There are five records that, if I had to save five records, I would grab on the way out of the house — and Relaxin’ with the Miles Davis Quintet is one of them.
It was May 1956. Van Gelder Studio, Hackensack, New Jersey — a converted living room in Rudy Van Gelder’s parents’ house, with ceilings that seemed purpose-built for catching the bloom of a trumpet bell. Miles was under contract with Prestige while also trying to fulfill his new deal with Columbia. So Bob Weinstock sat him down and knocked out four albums’ worth of material in two marathon sessions, May and October, the quintet playing their regular book as if it were just another Tuesday night at the club.
That quintet. Let’s be specific about this. John Coltrane on tenor, Red Garland on piano, Paul Chambers on bass, Philly Joe Jones on drums. Miles called Philly Joe the greatest drummer he’d ever heard, then spent years complaining about his heroin habit in almost the same breath.
The Sound of Five People in a Room
Van Gelder recorded this ensemble so close that you can hear the breath before the note. You can hear Red Garland’s left hand settle into a chord like someone sitting down in a familiar chair. Philly Joe’s hi-hat has a paper-and-metal texture that you simply do not hear anymore, and I am not sure modern recording would even know what to do with it.

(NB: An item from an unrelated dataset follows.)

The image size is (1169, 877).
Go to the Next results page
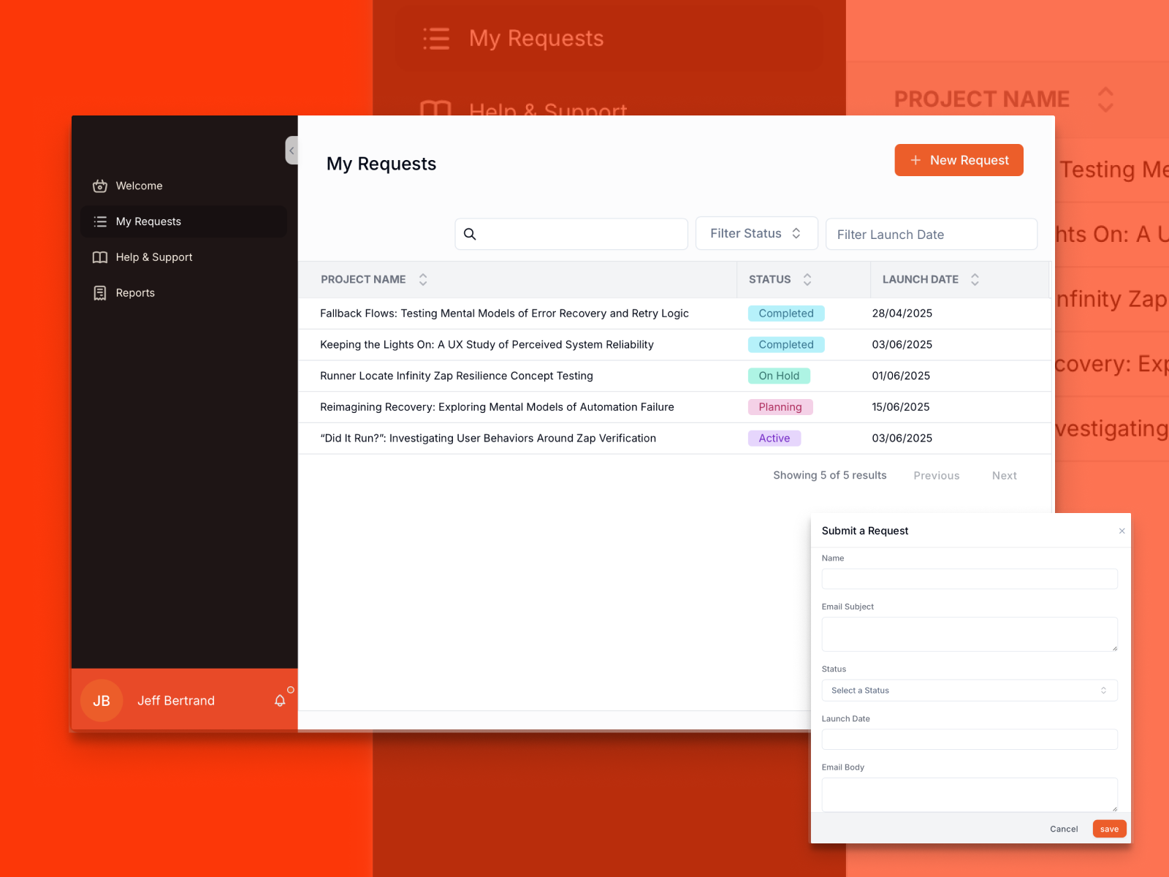1004,476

The opening track, “If I Were a Bell,” starts with Miles already mid-thought, like you walked in through the back door and the music has been going for a while without you. That’s the effect the whole record produces.
Coltrane was twenty-nine and not yet Coltrane — or rather, he was becoming Coltrane, right here, audibly, in real time. His solo on “Woody’n You” has that quality of controlled pressure building behind a door. Miles heard it and kept him anyway. That tells you something about Miles’s ears.
What Weinstock Knew
Bob Weinstock’s Prestige label was famously lean. No overdubs. No retakes if Miles didn’t want them. On “I Could Write a Book,” Miles blows the opening melody so casually it sounds accidental, and then Garland plays a solo so elegant you might miss it if you’re doing something else. Don’t do something else.
These weren’t sessions built around perfectionism. They were built around the quintet’s working reality — the tempos they actually played, the arrangements they actually used, the mistakes they actually left in. There’s a moment early in the session where someone miscounts and they just keep going. That’s the whole philosophy.
The record ends with “Oleo,” Sonny Rollins’s contrafact on “I Got Rhythm,” and by then you understand why this thing has survived sixty-something years without needing any help. It’s complete. It doesn’t ask anything of you except time.
Put it on after ten o’clock. Pour something with some age on it. Let Philly Joe count you in.